With frugality having its fashionable moment, the holiday excesses seem especially excessive. Luckily, there’s no shortage of methods to decrease the holiday consumer madness.
Many holiday shopping stories focus on strategies for getting more for less. But how about giving and getting less stuff for a lot less (or no) money?
Some suggestions for ways to scale back—not only on the money you spend, but on the items that somehow always seem to effortlessly pile on top of each other in your shopping cart:
Don’t buy stuff for yourself. Who buys themselves gifts during the holiday shopping frenzy? Lots of people, apparently, and they’re not stingy with the self love. One report says that the average shopper spends $99 on him or herself during holiday shopping season.
Don’t buy stuff for your spouse. According to a survey, slightly more than 50% of parents are cutting back on gifts for their spouses, compared to 44% last year, just after the economy did its big swan dive.

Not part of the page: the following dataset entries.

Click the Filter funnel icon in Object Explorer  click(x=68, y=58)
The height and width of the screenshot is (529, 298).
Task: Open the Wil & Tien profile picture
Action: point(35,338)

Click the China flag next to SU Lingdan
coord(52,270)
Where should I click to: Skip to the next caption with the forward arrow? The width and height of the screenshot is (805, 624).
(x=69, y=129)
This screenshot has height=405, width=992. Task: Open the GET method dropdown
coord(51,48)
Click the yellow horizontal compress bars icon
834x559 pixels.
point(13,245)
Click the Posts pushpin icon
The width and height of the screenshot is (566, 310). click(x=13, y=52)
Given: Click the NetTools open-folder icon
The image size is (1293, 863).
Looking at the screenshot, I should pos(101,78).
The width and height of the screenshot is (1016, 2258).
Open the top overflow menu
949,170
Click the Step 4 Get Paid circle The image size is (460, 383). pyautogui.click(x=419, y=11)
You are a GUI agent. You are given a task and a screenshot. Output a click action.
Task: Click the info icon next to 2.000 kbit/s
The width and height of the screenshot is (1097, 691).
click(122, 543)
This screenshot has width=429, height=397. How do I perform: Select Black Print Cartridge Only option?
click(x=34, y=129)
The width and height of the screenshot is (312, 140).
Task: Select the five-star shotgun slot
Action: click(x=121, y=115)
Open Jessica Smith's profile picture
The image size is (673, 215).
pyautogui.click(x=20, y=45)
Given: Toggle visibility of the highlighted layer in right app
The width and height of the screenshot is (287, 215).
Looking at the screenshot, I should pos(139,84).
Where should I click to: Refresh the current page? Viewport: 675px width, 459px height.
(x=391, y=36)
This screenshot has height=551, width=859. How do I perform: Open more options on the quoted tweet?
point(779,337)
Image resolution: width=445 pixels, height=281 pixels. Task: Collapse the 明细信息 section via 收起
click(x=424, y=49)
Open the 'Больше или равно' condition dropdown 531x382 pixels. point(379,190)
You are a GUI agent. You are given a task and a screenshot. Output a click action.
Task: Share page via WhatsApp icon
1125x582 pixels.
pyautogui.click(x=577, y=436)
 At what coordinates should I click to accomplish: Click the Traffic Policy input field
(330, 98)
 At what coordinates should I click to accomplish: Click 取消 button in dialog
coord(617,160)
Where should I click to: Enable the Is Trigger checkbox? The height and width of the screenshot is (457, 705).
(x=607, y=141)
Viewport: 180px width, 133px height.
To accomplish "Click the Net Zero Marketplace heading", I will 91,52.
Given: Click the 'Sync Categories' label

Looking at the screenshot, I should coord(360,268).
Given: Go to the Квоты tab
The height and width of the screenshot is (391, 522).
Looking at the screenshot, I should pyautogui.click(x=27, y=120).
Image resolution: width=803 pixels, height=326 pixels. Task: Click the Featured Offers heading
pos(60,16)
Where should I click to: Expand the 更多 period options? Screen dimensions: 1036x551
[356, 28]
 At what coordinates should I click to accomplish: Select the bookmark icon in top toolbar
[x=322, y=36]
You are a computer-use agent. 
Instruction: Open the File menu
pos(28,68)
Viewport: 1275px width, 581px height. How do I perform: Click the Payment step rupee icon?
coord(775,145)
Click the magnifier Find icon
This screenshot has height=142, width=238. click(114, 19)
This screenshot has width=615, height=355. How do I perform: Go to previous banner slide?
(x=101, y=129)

Don’t buy stuff period. Joel Waldfogel, author of Scroogenomics, argues that giving holiday gifts is bad for the economy, and also that the whole gift-giving game doesn’t result in my consumer satisfaction. From a TIME Q&A:
My objection is that the holiday spending doesn’t result in very much satisfaction. Normally if I spend $50 on myself, I’ll only buy something if it’s worth at least $50 to me. But if you buy something for me, and you spend $50, since you don’t know what I like, and you don’t know what I have, you may buy something I wouldn’t pay anything for. And so you could turn the real resources required to make things into something of no value to me. And that would destroy value.
By that line of thinking, cash certainly is the perfect gift. Then again, if I give you a $50 bill and you give me two $20s and a $10, why bother at all?
Only one store-bought gift per child. This post at the Dollar Stretcher.com offers a bunch of alternatives to store-bought merriment, including holiday family campouts in the living room and homemade coupons that can be traded in for special time with Mom or Dad. It might take a few years of these traditions to stop the kids from asking, “Ugh, where are my Transformers?”
Santa has no problem with consignment shops. Think of gifts from thrift stores and consignment shops as vintage (not to mention inexpensive).
Repurpose with a purpose. This LA Times story is mostly about getting more for less, but it also has some ideas for DIY gifts and smartly, thoughtfully repurposing items you own:
Instead of turning to the dreaded practice of regifting your unwanted goods — 2008 calendar, anyone? — how about items of real value that you’re ready to pass on, like an antique vase or an heirloom that’s ripe for the next generation? You could also give an unused gift card or frequent flier miles.
Regift, “dreaded practice” or not. And if you’re going to regift, you really should try to do it the right way.